Namun di sisi lain, PB SEMMI juga mengingatkan bahwa masa pemerintahan Soeharto menghadirkan sejumlah capaian besar bagi perkembangan Indonesia. Di bidang ekonomi, Indonesia mencatatkan pertumbuhan signifikan dengan meningkatnya pendapatan per kapita, penurunan angka kemiskinan, serta berkembangnya investasi dan infrastruktur. Pada sektor pertanian, Indonesia bahkan pernah mencapai masa swasembada pangan dan menjadi eksportir beras—pencapaian yang kini jarang terdengar lagi.

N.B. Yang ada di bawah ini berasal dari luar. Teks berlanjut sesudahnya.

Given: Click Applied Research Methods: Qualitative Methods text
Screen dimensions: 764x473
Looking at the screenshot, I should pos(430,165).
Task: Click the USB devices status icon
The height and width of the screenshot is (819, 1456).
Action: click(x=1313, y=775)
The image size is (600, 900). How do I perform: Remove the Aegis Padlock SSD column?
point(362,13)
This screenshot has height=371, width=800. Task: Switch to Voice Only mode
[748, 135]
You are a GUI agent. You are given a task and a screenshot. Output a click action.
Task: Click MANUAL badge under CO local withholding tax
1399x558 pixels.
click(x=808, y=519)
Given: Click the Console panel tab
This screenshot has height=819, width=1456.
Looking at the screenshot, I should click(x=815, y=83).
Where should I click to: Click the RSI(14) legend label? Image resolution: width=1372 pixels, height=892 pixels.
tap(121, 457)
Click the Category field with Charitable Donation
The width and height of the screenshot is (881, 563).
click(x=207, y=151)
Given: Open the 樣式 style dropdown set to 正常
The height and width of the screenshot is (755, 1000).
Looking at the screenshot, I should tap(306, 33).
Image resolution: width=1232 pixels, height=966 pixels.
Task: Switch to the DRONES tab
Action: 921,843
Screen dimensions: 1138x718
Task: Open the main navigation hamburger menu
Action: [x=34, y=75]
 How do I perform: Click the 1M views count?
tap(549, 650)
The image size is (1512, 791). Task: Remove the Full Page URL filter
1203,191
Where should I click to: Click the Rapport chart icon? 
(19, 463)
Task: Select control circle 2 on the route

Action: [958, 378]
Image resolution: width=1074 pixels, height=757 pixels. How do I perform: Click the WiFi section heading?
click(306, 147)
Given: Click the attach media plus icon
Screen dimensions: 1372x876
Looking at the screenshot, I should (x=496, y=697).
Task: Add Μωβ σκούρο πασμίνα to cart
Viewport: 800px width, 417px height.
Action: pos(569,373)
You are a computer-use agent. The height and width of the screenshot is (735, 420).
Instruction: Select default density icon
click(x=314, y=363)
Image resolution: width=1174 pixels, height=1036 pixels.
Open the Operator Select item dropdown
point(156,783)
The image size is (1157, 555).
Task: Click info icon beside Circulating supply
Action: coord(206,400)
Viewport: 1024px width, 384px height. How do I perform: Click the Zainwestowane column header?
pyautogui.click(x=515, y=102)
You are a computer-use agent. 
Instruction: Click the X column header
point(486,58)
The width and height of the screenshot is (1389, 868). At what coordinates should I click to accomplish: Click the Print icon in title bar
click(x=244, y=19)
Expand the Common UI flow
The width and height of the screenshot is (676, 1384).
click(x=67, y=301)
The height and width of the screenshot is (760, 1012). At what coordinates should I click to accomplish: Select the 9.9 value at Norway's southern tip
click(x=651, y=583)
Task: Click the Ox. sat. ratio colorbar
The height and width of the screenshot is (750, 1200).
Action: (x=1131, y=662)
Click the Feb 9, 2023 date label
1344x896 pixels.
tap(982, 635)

Dengan mempertimbangkan kedua sisi tersebut, PB SEMMI menyimpulkan bahwa secara obyektif Soeharto dapat dikatakan layak memperoleh gelar Pahlawan Nasional, namun dengan sejumlah catatan penting. Mereka menekankan bahwa pengakuan terhadap prestasi Soeharto tidak boleh menghapus atau membenarkan kesalahan-kesalahan di masa lalu. Justru, rekam jejak itu harus menjadi pelajaran bagi pemimpin Indonesia saat ini agar tidak mengulangi praktik yang merugikan rakyat dan bangsa.
PB SEMMI berharap generasi muda dapat terus mengawal kebijakan pemerintah dengan kritis, menjadikan sejarah sebagai pijakan untuk membangun Indonesia yang lebih demokratis, adil, dan berkeadaban.